Let $$a_1 = 8, a_2, a_3, \ldots, a_n$$ be an A.P. If the sum of its first four terms is 50 and the sum of its last four terms is 170, then the product of its middle two terms is _____.

We have an AP with $$a_1 = 8$$, sum of first four terms = 50, and sum of last four terms = 170. We need the product of the middle two terms.

First, we use the sum of the first four terms to find the common difference $$d$$.

The first four terms are: $$a_1, a_2, a_3, a_4 = 8, 8+d, 8+2d, 8+3d$$.

$$ S_4 = 4(8) + d(0+1+2+3) = 32 + 6d = 50 $$

$$ 6d = 18 \implies d = 3 $$

Next, we use the sum of the last four terms to find $$n$$ (number of terms).

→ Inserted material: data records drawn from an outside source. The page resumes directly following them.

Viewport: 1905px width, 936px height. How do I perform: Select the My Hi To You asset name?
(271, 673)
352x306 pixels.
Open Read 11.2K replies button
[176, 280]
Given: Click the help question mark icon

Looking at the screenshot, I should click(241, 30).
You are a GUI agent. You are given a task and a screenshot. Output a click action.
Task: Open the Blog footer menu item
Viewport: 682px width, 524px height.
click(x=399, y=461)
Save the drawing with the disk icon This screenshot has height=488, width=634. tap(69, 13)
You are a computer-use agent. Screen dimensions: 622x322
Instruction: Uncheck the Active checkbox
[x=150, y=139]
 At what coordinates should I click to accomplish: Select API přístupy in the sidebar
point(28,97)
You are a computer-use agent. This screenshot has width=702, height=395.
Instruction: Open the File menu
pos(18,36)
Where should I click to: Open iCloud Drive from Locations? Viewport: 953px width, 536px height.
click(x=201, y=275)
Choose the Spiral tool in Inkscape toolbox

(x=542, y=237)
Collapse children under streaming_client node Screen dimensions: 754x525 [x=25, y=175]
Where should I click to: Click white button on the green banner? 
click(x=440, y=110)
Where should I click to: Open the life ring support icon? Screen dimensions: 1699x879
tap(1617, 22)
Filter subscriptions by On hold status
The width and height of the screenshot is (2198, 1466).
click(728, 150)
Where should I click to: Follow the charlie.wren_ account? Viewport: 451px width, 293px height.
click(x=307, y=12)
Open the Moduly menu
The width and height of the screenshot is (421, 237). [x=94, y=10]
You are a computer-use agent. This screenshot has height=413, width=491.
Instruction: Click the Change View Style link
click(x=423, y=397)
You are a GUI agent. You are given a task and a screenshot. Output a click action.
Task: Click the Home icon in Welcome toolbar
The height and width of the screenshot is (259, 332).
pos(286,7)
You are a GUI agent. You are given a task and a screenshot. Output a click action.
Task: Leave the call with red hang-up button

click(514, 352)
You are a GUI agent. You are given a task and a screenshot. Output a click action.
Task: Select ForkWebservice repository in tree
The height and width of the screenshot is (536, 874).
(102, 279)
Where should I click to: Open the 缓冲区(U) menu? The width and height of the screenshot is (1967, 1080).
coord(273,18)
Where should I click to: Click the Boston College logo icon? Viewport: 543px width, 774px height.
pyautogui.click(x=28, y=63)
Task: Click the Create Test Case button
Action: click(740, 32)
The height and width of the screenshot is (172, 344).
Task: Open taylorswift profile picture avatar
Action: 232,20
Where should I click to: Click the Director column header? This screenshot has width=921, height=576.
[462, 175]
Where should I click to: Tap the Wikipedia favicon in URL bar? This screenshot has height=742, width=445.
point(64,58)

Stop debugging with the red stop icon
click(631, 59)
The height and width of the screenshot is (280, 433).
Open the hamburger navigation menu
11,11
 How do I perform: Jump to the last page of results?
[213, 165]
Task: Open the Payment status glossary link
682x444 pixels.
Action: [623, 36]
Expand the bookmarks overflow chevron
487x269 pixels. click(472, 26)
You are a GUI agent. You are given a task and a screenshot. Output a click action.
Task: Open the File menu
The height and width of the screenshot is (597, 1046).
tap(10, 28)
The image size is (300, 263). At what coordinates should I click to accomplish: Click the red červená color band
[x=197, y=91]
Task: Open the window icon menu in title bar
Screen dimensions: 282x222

The last four terms are $$a_{n-3}, a_{n-2}, a_{n-1}, a_n$$.

$$ a_k = 8 + (k-1) \times 3 = 5 + 3k $$

Sum of last four terms:

$$ \sum_{k=n-3}^{n} (5 + 3k) = 4 \times 5 + 3(n-3+n-2+n-1+n) = 20 + 3(4n - 6) = 20 + 12n - 18 = 2 + 12n $$

$$ 2 + 12n = 170 \implies 12n = 168 \implies n = 14 $$

From this, we identify the middle two terms.

With $$n = 14$$ terms (even), the middle two terms are $$a_7$$ and $$a_8$$:

$$ a_7 = 8 + 6 \times 3 = 8 + 18 = 26 $$

$$ a_8 = 8 + 7 \times 3 = 8 + 21 = 29 $$

Now, we compute the product.

$$ a_7 \times a_8 = 26 \times 29 = 754 $$

The product of the middle two terms is 754.